Attribute-Based Messaging and SemWeb Overlap

Sitting in a talk by Peter Neumann about “Identity and Trust in Context” at IDTrust 2009 he mentioned the use of attribute encryption within Attribute-Based Messaging (ABM). As I was unfamiliar with ABM, I found the following description from the paper “Using Attribute-Based Access Control to Enable Attribute-Based Messaging” by Rakesh Bobba, Omid Fatemieh, Fariba Khan, Carl A. Gunter, and Himanshu Khurana.:

Attribute-Based Messaging (ABM) is the concept of allowing lists of messaging recipients to be formed dynamically by using an attribute-based recipient address.
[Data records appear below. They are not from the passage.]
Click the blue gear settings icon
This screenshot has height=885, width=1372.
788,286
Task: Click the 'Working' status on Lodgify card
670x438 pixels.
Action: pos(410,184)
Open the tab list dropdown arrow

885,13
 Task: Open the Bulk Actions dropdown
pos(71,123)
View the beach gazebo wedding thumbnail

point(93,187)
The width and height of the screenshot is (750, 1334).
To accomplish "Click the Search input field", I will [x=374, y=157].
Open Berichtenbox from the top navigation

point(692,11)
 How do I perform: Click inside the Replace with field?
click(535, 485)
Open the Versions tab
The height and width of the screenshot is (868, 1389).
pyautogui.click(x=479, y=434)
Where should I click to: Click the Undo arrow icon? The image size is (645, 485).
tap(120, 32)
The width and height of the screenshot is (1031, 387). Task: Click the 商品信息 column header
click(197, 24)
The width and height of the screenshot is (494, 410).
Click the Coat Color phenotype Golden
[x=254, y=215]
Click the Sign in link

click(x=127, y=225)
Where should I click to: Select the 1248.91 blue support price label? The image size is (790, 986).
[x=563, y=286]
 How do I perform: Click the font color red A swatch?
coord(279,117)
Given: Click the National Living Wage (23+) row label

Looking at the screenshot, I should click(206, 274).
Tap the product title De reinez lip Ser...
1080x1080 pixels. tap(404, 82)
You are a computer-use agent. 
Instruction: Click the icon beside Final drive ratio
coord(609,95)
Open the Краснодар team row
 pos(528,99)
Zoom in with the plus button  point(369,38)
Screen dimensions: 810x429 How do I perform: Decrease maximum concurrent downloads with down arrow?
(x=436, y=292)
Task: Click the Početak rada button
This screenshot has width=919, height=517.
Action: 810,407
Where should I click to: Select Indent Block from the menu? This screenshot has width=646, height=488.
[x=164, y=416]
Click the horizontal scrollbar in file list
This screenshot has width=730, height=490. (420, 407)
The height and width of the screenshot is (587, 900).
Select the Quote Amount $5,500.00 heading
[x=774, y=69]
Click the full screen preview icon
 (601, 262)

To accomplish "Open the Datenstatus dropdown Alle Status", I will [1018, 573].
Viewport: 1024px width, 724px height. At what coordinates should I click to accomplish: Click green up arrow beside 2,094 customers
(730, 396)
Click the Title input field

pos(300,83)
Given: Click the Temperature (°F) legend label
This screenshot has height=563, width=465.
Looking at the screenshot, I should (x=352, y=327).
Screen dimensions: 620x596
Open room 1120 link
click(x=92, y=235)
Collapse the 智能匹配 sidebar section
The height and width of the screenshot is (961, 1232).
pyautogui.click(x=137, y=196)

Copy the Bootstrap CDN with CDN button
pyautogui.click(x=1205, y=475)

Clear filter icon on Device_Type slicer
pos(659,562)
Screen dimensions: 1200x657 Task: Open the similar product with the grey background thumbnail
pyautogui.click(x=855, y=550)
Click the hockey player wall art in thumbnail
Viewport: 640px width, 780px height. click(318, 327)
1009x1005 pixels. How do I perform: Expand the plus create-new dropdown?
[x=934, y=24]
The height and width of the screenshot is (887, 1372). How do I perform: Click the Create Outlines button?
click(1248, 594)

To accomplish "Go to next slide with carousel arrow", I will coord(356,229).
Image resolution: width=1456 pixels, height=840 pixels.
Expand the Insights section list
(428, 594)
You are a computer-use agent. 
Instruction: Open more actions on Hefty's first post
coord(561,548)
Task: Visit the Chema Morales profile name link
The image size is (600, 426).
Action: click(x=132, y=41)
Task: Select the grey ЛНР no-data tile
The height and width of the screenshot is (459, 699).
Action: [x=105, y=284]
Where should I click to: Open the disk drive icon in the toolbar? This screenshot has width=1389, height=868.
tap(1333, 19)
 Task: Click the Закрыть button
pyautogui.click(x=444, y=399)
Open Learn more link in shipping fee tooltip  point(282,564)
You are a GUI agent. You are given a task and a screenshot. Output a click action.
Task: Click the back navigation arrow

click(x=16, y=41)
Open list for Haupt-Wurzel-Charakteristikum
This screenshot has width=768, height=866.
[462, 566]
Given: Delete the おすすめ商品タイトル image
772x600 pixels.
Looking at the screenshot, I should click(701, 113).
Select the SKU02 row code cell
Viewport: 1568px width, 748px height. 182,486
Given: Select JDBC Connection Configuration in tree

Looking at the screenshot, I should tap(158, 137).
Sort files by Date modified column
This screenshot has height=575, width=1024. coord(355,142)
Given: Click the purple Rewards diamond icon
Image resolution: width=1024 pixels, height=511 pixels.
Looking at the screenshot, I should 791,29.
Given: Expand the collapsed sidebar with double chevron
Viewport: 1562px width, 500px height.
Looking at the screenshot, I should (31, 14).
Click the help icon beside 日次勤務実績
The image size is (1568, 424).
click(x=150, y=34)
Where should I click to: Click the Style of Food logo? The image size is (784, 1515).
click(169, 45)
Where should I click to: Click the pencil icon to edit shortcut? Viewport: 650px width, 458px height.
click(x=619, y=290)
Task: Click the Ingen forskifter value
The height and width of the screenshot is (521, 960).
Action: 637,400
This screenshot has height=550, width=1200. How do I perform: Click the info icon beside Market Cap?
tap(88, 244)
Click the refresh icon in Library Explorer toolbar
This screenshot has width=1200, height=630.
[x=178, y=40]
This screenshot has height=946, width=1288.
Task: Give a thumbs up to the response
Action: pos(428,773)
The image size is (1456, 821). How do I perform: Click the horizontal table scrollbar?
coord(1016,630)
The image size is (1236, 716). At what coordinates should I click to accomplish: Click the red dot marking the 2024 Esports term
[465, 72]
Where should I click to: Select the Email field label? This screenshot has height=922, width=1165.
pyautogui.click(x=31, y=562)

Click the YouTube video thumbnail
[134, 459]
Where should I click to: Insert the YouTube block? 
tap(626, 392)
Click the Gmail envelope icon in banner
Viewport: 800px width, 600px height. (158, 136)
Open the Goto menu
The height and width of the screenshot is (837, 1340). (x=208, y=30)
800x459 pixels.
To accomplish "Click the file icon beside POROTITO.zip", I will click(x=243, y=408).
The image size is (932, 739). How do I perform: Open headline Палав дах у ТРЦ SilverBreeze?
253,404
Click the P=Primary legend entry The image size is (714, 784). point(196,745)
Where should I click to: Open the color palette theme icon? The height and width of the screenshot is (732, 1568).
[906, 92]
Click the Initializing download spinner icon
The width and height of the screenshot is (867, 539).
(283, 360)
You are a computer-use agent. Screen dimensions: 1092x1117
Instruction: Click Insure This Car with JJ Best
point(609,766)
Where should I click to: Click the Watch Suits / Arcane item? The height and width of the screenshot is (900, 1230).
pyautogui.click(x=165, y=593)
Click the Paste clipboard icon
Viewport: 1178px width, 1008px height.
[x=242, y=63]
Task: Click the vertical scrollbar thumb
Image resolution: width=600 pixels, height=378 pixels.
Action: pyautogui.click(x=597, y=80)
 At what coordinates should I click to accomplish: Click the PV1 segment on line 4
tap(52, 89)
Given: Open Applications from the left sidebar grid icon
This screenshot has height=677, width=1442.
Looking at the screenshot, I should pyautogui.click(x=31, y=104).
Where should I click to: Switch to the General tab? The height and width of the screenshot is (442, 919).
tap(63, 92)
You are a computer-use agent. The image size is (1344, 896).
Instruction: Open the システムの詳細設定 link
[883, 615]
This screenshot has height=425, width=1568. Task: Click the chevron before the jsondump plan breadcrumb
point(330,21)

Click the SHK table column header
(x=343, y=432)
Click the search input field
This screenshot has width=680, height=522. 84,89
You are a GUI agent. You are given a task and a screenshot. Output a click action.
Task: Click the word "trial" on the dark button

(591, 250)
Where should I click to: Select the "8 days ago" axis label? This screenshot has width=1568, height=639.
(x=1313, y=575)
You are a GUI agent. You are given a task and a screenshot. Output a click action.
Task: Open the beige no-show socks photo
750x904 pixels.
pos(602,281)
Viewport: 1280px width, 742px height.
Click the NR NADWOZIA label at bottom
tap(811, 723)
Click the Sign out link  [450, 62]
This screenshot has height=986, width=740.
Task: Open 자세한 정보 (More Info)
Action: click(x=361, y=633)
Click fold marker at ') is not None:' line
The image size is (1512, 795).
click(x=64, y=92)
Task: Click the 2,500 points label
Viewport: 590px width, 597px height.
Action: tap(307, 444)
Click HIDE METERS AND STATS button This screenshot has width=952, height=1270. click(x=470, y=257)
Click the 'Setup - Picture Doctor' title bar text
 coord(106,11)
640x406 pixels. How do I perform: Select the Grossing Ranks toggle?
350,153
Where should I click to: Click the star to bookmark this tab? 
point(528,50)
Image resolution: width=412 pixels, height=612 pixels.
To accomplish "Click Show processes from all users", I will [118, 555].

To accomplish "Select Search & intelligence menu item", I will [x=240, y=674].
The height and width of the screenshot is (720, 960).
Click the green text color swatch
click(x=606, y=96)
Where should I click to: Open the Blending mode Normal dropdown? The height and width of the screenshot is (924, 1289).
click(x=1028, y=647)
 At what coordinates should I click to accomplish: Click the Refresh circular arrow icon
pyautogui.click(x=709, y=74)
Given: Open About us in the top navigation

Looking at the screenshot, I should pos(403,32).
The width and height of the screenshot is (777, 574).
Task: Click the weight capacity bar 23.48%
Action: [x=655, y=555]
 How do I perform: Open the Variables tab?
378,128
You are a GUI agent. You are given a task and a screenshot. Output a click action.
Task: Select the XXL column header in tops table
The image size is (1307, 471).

This approach brings the flexibility of attributes in enabling the sender to send targeted messages, which 1) enhances the relevance of messages to the recipient and 2) allows the sender to send confidential messages knowing that the messages would be delivered only to the intended recipients.

Basically, what this means is that a user wanting to send a message to unknown recipients would run a query against a system so it was only sent to people who match the selected attributes. For example, I could use an ABM solution to send a survey of IETF participation to colleagues who are members of at least three IETF discussion lists.

I immediately thought that this is the type of solution that fits squarely in the sweet spot of the Semantic Web. I could easily see that if the attributes are encoded using RDF, an ABM system would seem to be an excellent use case leveraging SPARQL. Looking around, though, I can’t find anyone working on this approach.

Does anyone have any examples of or suggestions for this idea in practice?

  • Share/Bookmark

Organic Growth of the Semantic Web

I recently had a brief Twitter exchange with @MarkHawker about the term Semantic Web. It started with his tweet:

Would love to see how all these “semantic web” applications are utilising the full SW stack with ontologies, trust and related technologies.

Quickly followed by:

All I fear is Semantic Web will go down same route as Web 2.0 definition. Needs to be clarity and understanding of underlying technology.

To which I responded with:

@markhawker With a lot going on in the SemWeb space that’s not strictly utilizing the “full stack”, I still see the movement as positive.

He followed up with:

@jtrentadams Agree movement positive as achieving full stack is one of toughest computing challenges. Though appreciation of stack needed.

And shortly thereafter with:

@jtrentadams Analogy of me having a steering wheel & engine & claiming to have a car. Devalues contributions in other areas of innovation.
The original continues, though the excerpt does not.